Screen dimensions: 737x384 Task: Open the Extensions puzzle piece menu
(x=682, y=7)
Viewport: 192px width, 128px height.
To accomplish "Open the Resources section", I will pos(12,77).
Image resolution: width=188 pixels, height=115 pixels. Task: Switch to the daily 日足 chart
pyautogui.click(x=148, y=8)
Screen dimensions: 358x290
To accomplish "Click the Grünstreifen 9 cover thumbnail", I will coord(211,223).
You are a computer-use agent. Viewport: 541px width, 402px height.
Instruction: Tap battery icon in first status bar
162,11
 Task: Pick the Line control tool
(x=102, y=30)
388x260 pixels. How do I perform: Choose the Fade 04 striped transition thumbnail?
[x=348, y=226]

══════════

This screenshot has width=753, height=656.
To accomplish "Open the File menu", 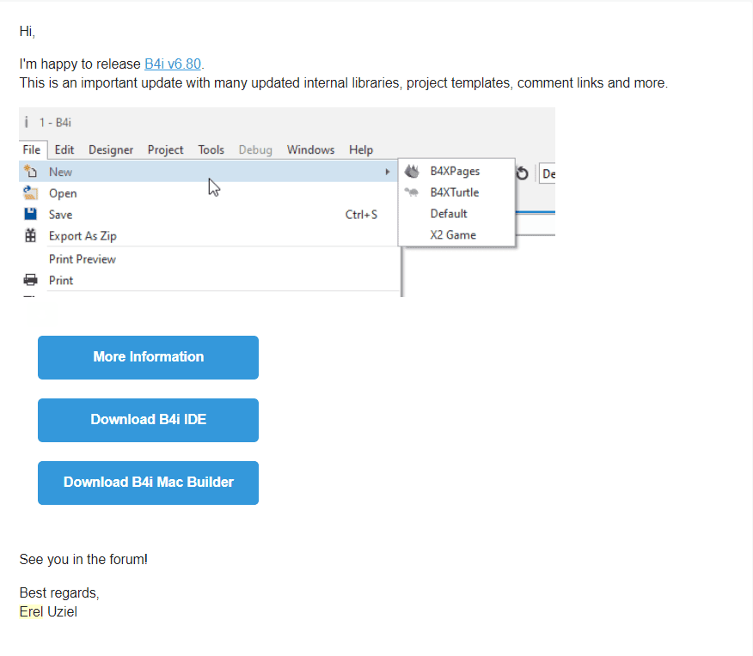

══════════

Assignment>
Search the entries for the word "will". Copy every line where it occurs.

Response to the exercise>
To accomplish "Open the Resources section", I will pos(12,77).
To accomplish "Click the Grünstreifen 9 cover thumbnail", I will coord(211,223).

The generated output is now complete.